Le feld-maréchal Kalckreuth, l’un des meilleurs généraux de l’armée prussienne, et qui n’avait eu d’abord qu’un commandement secondaire, parce qu’il s’était montré opposé au parti de la guerre, s’étant mis à la tête des troupes dont nous venons de parler, les plaça en arrière du village de Taugwitz, couvrant son front par le petit ruisseau qui coule de Popel à Rehehausen. Son but était de protéger le ralliement des divisions déjà battues : et en effet, celles-ci, évacuant les hauteurs de Hassenhausen, cherchaient à se reformer derrière la nouvelle ligne. Mais ce dernier mouvement, forçant l’ennemi à abandonner une grande partie de son artillerie, redoubla l’ardeur des Français, qui s’avancèrent sans hésiter sur la réserve prussienne. Le maréchal Kalckreuth, repoussé bientôt de position en position, ne s’arrêta que sur la hauteur d’Eckartsberg, où, favorisé par le terrain et soutenu par les divisions qui s’étaient ralliées, il se flattait de mettre un terme à la poursuite et aux succès des Français.

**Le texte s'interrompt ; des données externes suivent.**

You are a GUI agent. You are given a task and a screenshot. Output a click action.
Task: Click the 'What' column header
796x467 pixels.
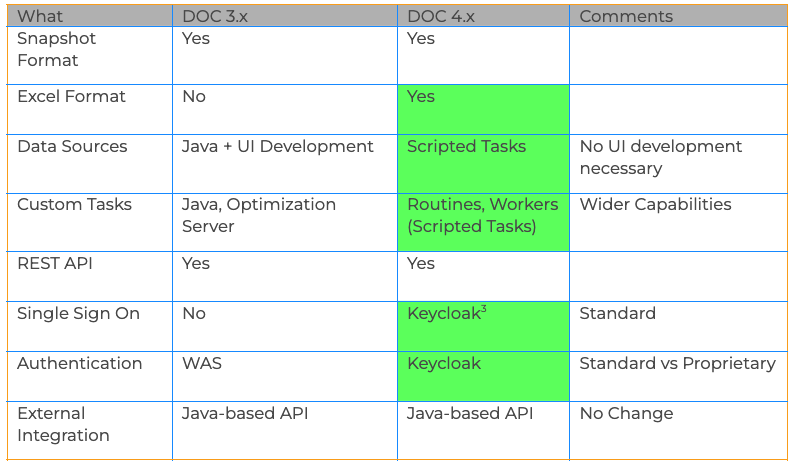click(x=90, y=16)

Le maréchal Davout, qui était loin de regarder comme décisif l’avantage qu’il venait d’obtenir après une lutte aussi opiniâtre, allait en effet tenter de nouveaux efforts pour déposter le feld-maréchal Kalckreuth. Pendant que les généraux Friant et Morand recevaient l’ordre de marcher rapidement sur les ailes de l’ennemi, le maréchal marchant lui-même à la tête de la division Gudin, la dirigea sur le plateau central d’Eckartsberg. De cette dernière attaque dépendait la gloire de la journée pour le corps d’armée français : Davout mit cette considération sous les yeux de ses troupes ; aussi, malgré toute la fatigue dont elles étaient accablées, ayant combattu pendant huit heures, elles se précipitèrent, plutôt qu’elles ne marchèrent sur la nouvelle ligne prussienne. Le général Petit , à la tête de quatre cents hommes d’élite des 12e et 21e régiments , formant la tête de la division Gudin, leur fit gravir le plateau principal d’Ekartsberg, sous le feu meurtrier de l’artillerie et de la mousqueterie ennemies. Les Prussiens furent abordés à la baïonnette, sans que les assaillants tirassent un seul coup de fusil. Cette attaque impétueuse, soutenue par les brigades du général Grandeau-Dabaucour , eut tout le succès que le maréchal en espérait. Les Prussiens, enfoncés, culbutés, prirent la fuite avec tant de précipitation, que le général Petit put s’emparer d’une batterie de vingt pièces de canon abandonnées, sans avoir été  enclouées, par ceux qui les servaient; elle fut dirigée sur-le-champ contre les fuyards, et augmenta la confusion de leur déroute. Le feld-maréchal Kalckreuth, entraîné lui-même, ne put donner aucun ordre; et les Prussiens, poursuivis jusqu’au delà des bois d’Eckartsberg, se dispersèrent sans pouvoir se rallier. Les divisions Friant et Morand avaient obtenu un pareil succès sur les troupes qui leur étaient opposées. La poursuite dura jusqu’à la nuit; et le général Vialannes , avec sa brigade de cavalerie, poussa jusqu’à Buttelstedt, à trois lieues d’Ekartsberg, ramassant sur son chemin un grand nombre de prisonniers, de chevaux et s’emparant de plusieurs drapeaux, sans éprouver de résistance.